“Atonement is a process that never ends,” Ted Kennedy writes in his memoir, confronting the shame shadowing his life that was avoided in a weekend of tributes–the death of a young woman at Chappaquiddick.
In a preview of the 532-page volume to be published later this month, the New York Times discloses that Kennedy “called his behavior after the 1969 car accident that killed Mary Jo Kopechne ‘inexcusable’ and said the events might have shortened the life of his ailing father, Joseph P. Kennedy.
“In that book, ‘True Compass,’ Mr. Kennedy said he was dazed, afraid and panicked in the minutes and hours after he drove off a bridge on Chappaquiddick Island with Ms. Kopechne as his passenger.
“The senator, who left the scene and did not report the accident to the police until after her body was found the next day, admitted in the memoir that he had ‘made terrible decisions’ at Chappaquiddick.”
Such candor has not been typical of the Kennedys, who fought fiercely to protect their family myth over decades.

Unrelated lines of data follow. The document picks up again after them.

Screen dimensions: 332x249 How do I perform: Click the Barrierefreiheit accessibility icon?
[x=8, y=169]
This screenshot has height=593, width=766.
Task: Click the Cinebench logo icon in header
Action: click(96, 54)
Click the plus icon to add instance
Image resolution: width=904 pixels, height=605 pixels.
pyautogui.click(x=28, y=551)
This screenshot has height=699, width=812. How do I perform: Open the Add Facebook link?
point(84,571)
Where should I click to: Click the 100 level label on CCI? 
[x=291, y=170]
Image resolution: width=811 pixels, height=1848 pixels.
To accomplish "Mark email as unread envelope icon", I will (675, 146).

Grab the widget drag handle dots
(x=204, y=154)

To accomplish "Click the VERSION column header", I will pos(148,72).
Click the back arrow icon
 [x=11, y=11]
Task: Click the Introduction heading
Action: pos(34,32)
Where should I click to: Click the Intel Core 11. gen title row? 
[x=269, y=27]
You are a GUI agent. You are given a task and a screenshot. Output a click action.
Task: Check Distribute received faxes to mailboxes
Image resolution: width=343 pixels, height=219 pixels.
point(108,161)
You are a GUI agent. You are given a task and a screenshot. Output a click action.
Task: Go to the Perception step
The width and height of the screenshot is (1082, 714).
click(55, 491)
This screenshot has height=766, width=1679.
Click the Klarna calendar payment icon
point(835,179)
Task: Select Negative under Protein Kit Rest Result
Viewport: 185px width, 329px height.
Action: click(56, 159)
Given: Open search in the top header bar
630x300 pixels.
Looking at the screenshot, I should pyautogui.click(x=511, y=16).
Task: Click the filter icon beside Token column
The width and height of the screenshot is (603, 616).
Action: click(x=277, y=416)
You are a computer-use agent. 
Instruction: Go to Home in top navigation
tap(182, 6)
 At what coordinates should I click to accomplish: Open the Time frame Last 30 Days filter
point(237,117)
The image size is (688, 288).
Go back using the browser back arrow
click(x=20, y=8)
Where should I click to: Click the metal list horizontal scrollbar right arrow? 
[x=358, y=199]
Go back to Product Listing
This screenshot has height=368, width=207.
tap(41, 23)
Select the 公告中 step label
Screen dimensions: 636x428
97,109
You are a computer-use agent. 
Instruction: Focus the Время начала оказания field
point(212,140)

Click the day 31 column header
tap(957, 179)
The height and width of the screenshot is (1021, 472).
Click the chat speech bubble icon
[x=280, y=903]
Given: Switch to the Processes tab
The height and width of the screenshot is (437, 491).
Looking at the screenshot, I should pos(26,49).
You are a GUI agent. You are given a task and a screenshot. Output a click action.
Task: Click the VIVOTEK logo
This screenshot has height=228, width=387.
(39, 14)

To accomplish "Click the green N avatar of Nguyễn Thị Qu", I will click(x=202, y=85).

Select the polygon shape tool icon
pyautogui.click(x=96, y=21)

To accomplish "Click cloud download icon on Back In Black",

That’s underscored in this month’s Vanity Fair story of how Jacqueline Kennedy commissioned William Manchester’s book about JFK’s assassination, “Death of a President,” and then went to court to force him to cut parts of it that family advisers (she herself couldn’t bear to read it) deemed personally or politically incorrect.
During that period, I published excerpts from a light-hearted book by Red Fay, a college friend of JFK’s who had been his Undersecretary of the Navy.